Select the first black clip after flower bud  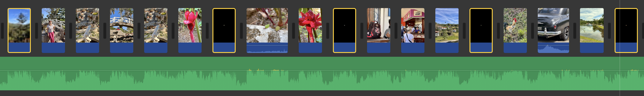click(x=224, y=30)
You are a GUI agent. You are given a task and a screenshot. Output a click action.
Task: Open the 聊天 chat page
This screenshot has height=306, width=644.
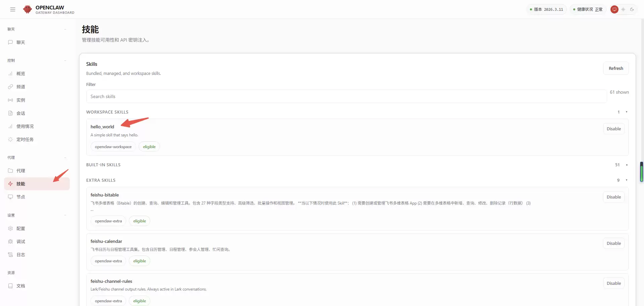point(20,42)
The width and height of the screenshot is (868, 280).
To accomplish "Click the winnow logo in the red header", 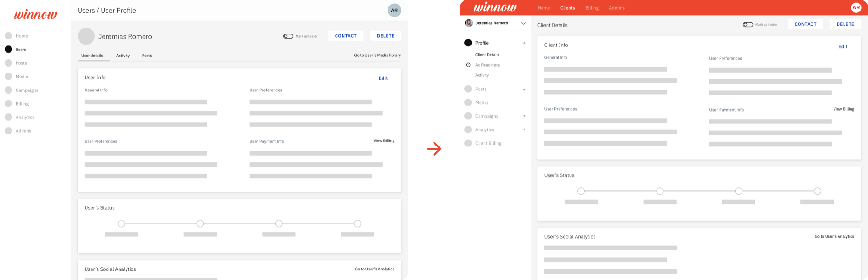I will click(x=495, y=8).
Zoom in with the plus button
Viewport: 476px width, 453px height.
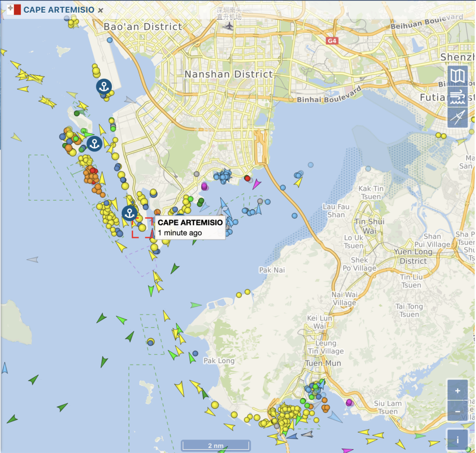457,390
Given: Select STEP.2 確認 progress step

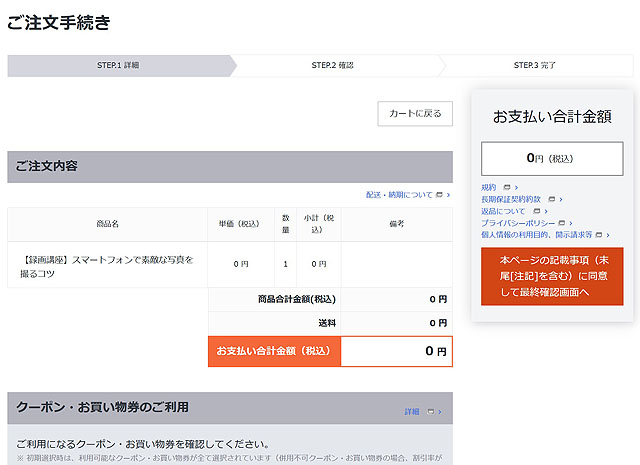Looking at the screenshot, I should tap(332, 66).
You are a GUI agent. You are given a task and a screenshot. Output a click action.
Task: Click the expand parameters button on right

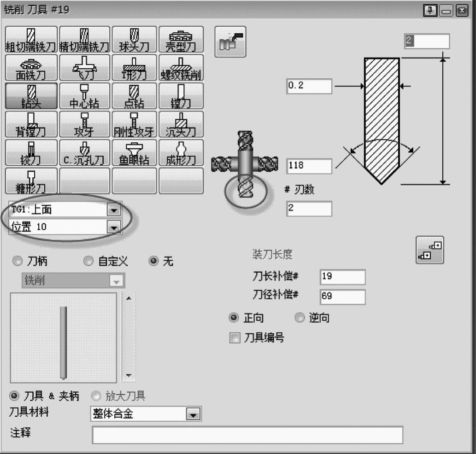click(429, 250)
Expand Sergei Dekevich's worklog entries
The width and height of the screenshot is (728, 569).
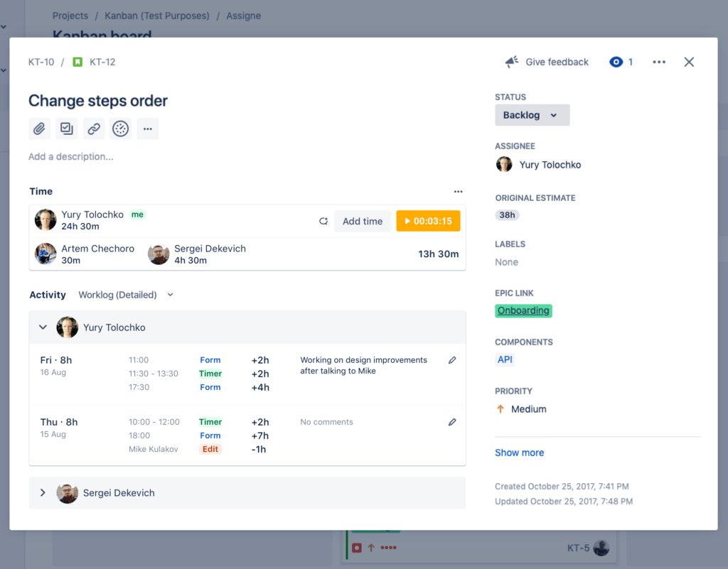click(43, 493)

### [BRIEF]
Retype, exactly and only, the lines from the one containing "The width and height of the screenshot is (728, 569)." through the end of the entries, both ends included, and omit all pictures.

### [ANSWER AREA]
The width and height of the screenshot is (728, 569).
click(43, 493)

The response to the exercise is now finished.